**THE RECORDS**.
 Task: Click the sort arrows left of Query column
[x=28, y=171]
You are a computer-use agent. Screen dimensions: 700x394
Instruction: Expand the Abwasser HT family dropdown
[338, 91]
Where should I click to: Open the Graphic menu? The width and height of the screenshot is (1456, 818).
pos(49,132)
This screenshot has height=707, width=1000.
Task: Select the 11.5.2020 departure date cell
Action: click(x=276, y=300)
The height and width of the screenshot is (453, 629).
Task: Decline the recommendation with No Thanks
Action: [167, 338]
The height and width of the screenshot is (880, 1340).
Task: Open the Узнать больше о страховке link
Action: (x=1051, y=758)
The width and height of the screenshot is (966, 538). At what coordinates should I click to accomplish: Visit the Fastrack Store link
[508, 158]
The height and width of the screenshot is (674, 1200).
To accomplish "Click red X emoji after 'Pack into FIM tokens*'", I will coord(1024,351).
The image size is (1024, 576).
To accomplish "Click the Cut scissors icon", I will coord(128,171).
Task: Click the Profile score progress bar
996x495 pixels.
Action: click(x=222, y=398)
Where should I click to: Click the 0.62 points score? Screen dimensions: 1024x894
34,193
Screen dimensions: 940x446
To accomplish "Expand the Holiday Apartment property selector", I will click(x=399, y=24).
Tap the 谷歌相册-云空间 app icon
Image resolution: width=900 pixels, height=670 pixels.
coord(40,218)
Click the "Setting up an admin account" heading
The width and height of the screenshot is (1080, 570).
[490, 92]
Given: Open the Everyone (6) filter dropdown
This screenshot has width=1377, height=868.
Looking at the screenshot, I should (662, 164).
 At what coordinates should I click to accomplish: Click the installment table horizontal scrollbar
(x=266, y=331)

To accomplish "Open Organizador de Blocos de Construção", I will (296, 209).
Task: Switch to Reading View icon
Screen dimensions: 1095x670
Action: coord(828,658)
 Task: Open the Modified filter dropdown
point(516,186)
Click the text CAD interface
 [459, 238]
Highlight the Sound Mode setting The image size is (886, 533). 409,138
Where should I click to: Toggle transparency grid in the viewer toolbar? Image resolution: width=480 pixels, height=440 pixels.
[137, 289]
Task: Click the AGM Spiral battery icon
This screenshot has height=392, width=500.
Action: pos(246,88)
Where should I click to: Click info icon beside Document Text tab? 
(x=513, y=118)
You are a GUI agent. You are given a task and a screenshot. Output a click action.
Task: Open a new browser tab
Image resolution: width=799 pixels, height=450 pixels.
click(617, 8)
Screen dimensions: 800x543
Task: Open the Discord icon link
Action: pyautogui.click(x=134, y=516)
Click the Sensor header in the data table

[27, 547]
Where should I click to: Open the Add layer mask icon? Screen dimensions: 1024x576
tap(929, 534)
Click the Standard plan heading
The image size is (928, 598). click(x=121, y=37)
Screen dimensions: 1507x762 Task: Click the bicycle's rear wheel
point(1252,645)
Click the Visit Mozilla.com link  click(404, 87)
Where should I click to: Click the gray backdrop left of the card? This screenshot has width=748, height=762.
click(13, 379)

**WHAT IS REQUIRED**.
Pick from the records each line that contains the word "agent" and show it.

**OUTPUT OF THE EXERCISE**.
You are a computer-use agent. Screen dimensions: 700x394
You are a GUI agent. You are given a task and a screenshot. Output a click action.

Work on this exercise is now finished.